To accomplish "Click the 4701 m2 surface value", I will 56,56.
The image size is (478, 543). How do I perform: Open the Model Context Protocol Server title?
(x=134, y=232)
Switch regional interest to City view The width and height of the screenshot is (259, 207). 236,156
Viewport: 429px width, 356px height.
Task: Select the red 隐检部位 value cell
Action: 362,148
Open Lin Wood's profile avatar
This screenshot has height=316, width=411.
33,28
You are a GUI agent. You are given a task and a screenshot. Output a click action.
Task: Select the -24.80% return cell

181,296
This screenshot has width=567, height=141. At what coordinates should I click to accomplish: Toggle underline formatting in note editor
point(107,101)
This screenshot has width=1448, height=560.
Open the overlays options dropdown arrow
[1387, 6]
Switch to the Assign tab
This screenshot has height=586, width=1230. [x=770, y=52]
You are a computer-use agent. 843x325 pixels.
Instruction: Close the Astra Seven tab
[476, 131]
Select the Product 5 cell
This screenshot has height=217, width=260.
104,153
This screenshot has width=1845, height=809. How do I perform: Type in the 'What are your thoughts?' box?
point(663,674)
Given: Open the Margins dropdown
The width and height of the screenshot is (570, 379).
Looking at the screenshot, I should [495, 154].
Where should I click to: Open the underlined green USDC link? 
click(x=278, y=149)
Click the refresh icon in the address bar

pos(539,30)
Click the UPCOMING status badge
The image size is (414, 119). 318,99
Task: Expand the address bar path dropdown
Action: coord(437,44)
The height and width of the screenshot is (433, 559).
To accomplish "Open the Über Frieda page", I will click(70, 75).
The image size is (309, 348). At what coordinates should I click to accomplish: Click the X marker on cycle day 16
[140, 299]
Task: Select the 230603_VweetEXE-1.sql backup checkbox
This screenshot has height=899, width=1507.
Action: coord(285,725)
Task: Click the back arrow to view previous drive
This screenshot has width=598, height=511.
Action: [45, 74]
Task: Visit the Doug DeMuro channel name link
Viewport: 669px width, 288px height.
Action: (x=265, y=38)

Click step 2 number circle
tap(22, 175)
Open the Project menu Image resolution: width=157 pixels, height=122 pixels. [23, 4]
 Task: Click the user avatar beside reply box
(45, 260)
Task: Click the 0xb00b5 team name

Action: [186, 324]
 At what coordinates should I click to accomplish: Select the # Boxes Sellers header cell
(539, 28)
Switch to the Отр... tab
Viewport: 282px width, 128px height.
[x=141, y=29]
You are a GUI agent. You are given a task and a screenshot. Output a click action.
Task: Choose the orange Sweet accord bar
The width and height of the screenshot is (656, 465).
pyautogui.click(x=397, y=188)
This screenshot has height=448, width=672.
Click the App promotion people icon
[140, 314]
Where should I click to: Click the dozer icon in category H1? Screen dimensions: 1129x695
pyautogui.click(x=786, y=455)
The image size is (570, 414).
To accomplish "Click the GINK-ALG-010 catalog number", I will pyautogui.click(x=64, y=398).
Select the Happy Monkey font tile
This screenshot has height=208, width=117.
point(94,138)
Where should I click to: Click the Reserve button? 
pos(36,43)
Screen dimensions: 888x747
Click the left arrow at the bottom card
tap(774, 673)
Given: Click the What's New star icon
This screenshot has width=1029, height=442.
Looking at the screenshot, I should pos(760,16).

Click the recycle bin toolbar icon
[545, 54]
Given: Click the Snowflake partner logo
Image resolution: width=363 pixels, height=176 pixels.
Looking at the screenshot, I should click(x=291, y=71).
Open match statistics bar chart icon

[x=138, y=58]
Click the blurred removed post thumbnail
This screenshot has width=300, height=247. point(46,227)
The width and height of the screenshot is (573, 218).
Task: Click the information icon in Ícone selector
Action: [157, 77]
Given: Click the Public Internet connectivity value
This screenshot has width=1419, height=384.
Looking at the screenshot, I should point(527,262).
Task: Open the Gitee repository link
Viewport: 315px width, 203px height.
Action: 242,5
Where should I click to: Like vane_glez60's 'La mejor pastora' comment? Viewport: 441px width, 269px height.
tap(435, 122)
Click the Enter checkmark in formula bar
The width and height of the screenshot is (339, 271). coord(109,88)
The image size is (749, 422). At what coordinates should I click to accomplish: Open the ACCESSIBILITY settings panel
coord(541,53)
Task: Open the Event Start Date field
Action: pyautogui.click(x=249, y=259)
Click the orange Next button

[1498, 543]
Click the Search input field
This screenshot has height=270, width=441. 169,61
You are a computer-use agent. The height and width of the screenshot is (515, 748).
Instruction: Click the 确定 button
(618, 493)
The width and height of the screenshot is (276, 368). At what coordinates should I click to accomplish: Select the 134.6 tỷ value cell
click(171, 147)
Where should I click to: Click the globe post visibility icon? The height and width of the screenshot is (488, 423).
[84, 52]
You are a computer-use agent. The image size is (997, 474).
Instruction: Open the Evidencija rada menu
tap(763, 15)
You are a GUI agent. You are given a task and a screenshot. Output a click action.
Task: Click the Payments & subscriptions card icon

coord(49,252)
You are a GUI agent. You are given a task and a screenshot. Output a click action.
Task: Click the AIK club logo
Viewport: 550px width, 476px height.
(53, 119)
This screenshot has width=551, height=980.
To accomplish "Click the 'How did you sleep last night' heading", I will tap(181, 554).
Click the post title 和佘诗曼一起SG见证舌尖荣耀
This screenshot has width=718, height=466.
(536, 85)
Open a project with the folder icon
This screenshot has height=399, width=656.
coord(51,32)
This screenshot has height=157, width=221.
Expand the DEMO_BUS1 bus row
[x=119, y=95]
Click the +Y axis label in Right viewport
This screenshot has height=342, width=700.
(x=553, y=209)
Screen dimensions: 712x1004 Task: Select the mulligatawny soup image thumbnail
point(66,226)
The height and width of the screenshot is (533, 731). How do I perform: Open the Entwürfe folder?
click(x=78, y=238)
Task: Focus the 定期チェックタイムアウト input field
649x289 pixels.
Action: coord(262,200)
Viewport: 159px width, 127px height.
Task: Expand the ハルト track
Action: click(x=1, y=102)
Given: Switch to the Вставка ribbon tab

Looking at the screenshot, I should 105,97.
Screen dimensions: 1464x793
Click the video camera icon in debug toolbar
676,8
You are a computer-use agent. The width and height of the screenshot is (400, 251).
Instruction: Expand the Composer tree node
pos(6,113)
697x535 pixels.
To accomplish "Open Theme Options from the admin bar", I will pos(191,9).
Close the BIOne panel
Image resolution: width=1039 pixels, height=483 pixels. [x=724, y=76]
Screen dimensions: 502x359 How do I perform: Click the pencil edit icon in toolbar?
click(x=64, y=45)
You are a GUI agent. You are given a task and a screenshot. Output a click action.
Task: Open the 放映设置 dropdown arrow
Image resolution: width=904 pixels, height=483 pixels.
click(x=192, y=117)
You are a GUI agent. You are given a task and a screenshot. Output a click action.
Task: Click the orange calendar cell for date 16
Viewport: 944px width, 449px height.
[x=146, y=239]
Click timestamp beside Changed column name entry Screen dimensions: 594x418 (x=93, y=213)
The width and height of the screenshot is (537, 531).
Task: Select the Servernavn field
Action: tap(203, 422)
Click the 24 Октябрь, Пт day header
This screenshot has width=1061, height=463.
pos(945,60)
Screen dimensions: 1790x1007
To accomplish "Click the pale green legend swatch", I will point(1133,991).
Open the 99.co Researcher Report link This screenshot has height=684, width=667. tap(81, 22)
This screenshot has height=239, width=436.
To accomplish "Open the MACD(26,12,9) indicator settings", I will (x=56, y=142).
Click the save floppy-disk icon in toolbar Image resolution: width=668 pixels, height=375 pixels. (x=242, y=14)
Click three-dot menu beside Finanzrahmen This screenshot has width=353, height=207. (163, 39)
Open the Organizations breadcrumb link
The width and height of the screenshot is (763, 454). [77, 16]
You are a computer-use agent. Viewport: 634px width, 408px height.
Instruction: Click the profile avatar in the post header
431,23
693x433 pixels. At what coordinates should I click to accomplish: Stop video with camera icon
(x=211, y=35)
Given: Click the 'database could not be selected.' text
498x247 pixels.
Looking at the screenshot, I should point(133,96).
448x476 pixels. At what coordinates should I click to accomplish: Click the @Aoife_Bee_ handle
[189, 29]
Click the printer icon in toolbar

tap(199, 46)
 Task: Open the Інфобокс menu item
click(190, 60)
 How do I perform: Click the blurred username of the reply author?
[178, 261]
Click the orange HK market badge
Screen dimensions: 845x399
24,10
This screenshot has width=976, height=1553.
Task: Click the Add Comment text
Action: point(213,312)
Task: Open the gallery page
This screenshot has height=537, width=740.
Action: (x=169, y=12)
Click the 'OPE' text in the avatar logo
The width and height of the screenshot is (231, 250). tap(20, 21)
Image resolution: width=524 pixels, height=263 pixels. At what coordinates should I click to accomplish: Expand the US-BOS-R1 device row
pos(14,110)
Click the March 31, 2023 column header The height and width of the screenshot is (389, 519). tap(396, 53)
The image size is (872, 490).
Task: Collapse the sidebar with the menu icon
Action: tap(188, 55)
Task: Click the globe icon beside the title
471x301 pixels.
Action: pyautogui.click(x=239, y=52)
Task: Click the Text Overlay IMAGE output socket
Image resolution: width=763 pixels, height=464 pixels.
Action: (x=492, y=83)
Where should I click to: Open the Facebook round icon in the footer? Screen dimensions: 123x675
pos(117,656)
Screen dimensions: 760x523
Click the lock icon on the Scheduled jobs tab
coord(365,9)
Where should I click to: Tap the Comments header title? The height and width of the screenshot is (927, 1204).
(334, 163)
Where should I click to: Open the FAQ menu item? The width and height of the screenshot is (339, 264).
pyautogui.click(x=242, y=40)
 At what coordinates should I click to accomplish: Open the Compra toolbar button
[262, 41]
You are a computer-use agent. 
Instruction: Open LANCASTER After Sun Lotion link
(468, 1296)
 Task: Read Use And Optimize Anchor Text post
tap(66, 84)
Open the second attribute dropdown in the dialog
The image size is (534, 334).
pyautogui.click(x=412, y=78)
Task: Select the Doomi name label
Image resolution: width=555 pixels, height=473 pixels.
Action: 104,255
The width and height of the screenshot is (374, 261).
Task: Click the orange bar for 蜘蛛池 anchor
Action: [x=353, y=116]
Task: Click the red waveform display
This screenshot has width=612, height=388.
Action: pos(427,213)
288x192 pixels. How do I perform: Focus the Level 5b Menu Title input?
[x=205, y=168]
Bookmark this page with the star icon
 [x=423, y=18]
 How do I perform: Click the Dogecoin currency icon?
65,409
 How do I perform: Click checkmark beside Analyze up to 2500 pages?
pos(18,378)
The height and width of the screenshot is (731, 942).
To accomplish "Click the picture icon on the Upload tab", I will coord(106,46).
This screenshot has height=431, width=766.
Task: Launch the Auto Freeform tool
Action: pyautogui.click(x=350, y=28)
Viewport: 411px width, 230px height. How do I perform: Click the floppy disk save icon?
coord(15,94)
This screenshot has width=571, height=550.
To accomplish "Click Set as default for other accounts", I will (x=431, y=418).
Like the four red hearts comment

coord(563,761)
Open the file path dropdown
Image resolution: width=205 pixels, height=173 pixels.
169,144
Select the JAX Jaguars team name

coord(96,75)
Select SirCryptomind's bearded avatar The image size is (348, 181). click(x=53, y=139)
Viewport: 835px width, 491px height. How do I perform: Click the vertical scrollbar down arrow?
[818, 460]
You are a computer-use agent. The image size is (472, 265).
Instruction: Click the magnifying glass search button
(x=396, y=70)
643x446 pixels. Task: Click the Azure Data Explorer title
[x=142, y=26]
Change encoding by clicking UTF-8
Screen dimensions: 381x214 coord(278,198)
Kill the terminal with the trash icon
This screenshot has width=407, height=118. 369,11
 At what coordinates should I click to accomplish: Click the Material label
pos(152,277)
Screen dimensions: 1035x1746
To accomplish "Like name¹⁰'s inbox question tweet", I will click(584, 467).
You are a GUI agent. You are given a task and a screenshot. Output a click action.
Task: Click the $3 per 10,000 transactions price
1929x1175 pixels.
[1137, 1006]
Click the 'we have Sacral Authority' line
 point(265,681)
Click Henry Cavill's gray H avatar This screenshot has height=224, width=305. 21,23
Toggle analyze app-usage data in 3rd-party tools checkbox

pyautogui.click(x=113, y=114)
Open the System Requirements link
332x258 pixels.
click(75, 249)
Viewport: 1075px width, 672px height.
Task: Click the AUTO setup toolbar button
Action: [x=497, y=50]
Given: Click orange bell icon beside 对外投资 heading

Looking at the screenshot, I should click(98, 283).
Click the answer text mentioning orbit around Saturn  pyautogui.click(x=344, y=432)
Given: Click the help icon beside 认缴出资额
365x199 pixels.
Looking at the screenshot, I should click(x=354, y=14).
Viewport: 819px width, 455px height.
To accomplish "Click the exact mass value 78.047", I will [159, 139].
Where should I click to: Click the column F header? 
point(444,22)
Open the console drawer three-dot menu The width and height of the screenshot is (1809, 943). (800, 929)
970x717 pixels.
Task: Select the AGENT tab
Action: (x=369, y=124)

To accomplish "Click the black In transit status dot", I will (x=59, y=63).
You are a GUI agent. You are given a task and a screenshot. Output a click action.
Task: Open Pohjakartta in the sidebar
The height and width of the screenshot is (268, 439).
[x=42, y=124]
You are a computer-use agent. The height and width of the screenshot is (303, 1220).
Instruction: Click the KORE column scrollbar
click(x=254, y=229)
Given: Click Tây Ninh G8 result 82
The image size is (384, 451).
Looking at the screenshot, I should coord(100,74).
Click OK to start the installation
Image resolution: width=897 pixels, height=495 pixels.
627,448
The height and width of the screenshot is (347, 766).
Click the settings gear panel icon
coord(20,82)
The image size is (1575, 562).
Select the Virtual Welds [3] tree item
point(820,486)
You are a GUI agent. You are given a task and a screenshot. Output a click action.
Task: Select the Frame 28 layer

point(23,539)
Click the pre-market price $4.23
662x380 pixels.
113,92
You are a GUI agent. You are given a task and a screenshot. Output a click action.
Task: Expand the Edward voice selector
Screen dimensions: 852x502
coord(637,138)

========

▶ _WHAT TO DO_
Please give back exactly the lines of this listing beginning at the line with "You are a computer-use agent. 843x325 pixels." and ending with the line with "The height and width of the screenshot is (433, 559).", both included, and nothing else.

▶ _ANSWER TO THIS PROBLEM_
You are a computer-use agent. 843x325 pixels.
Instruction: Close the Astra Seven tab
[476, 131]
Select the Product 5 cell
This screenshot has height=217, width=260.
104,153
This screenshot has width=1845, height=809. How do I perform: Type in the 'What are your thoughts?' box?
point(663,674)
Given: Open the Margins dropdown
The width and height of the screenshot is (570, 379).
Looking at the screenshot, I should [495, 154].
Where should I click to: Open the underlined green USDC link? 
click(x=278, y=149)
Click the refresh icon in the address bar

pos(539,30)
Click the UPCOMING status badge
The image size is (414, 119). 318,99
Task: Expand the address bar path dropdown
Action: coord(437,44)
The height and width of the screenshot is (433, 559).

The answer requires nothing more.